A cidade do Porto foi palco de inúmeros acontecimentos históricos, num pioneirismo que também se estende às artes: o primeiro filme da história do cinema português foi filmado na Invicta.

Dura aproximadamente um minuto, é um filme mudo, a preto e branco, e inaugurou o cinema feito em Portugal. A obra "Saída do Pessoal Operário da Fábrica Confiança", de Aurélio da Paz dos Reis, foi filmada na Rua de Santa Catarina, em 1896. No filme pode ver-se o momento da saída dos operários da Camisaria Confiança, enquanto na rua vai decorrendo o movimento quotidiano da cidade.

Nascido a 28 de julho de 1862 na cidade do Porto, onde faleceu no dia 19 de setembro de 1931, há 89 anos, Aurélio da Paz dos Reis foi o pioneiro do cinema português. Apaixonado pela fotografia e pelo cinema, este portuense distinguiu-se nestas artes.

"No verão de 1896, [Aurélio da Paz dos Reis] pensou em comprar um cinematógrafo aos irmãos Lumière, e desloca-se a Paris, mas estes não lho venderam, acabando por comprar aos irmãos Werner (juntamente com o seu cunhado Francisco Magalhães Bastos Júnior, comerciante e fundador da Photo Universal), um aparelho cronofotográfico, uma variante do cinematógrafo, com um funcionamento mecânico diferente mas que cumpria o propósito a que se destinava - filmar. Com este equipamento, Aurélio da Paz dos Reis filma a fábrica do amigo, António da Silva Cunha, a Camisaria Confiança, na Rua de Santa Catarina, n.º 181. Este filme é a primeira obra de referência do cinema português", conta o arquivo do Centro Português de Fotografia (CPF).

Aurélio da Paz dos Reis era comerciante e floricultor, tendo fundado a Flora Portuense (no local onde se situa atualmente a Confeitaria Ateneia, na Praça da Liberdade), primeira casa do género no país. Na quinta da sua residência, na Rua Barão de Nova Cintra, n.º 125, criava as suas flores, fazendo exportação de flores e sementes. Segundo o CPF, a sua predileção eram as dálias, nas quais se especializou e criou uma sua, no seu horto, ganhando um prémio com ela.

Apesar da influência de um avô miguelista, Aurélio da Paz dos Reis tornou-se fervoroso democrata, tendo participado no movimento revolucionário de 31 de janeiro de 1891, e acabando por figurar mais tarde entre os principais apoiantes da República, pode ler-se na Infopédia, o serviço online de conteúdos da Porto Editora.

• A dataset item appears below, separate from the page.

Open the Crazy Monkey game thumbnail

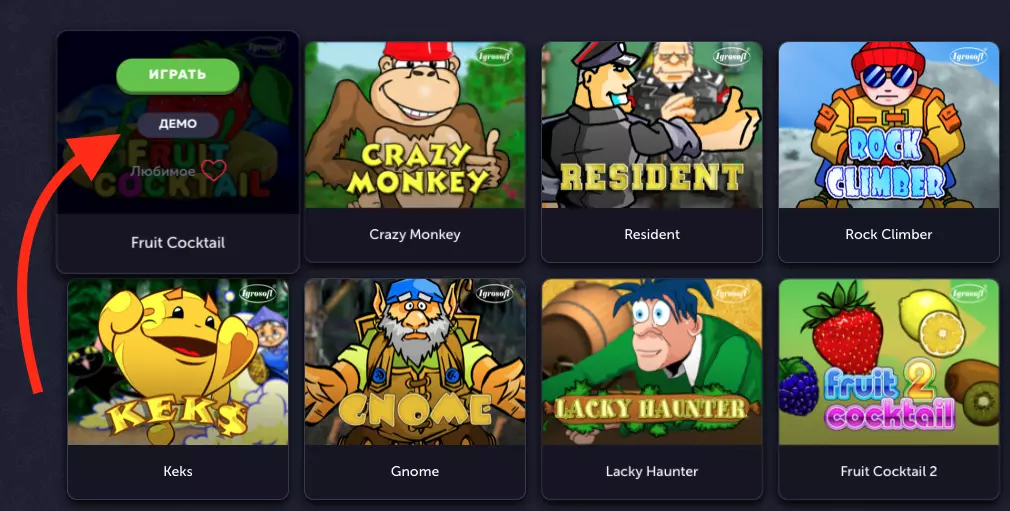click(415, 125)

"Através dos seus ideais conseguiu uma progressão rápida nos graus da Maçonaria do Vale do Porto, e aderiu ao Partido Republicano. Esta sua opção política originou dois encarceramentos na Cadeia da Relação", indica o CPF.

"Aurélio tinha cartão de jornalista e a imprensa, mais precisamente a Illustração Portugueza recorria às suas imagens, publicando-as", conta ainda a Infopédia, acrescentando: "Registou todos os acontecimentos de maior projeção do seu tempo, principalmente os ocorridos no Porto. À parte essa sua faceta, pela qual é justamente recordado, desempenhou diversos cargos públicos, como os de vice-secretário e vice-presidente do senado da Câmara Municipal do Porto entre 1914 e 1921".

A sua vida ficou também marcada pelo trágico ano de 1919, em que viu morrer três dos seus quatro filhos: Hilda, Horácio e Homero. "Em 1929, interrompeu as investigações de tipos de flores na Rua do Nova Cintra, pois foi perdendo o entusiasmo. Passados dois anos, Aurélio é vítima de congestão cerebral e faleceu", conclui o arquivo do CPF.

Aurélio da Paz dos Reis deixou-nos uma obra ímpar, não só com o primeiro filme do cinema português, mas também com o seu valiosíssimo espólio, à guarda do Centro Português de Fotografia, que compreende mais de 11.000 documentos fotográficos - imagens que nos transportam para outro tempo.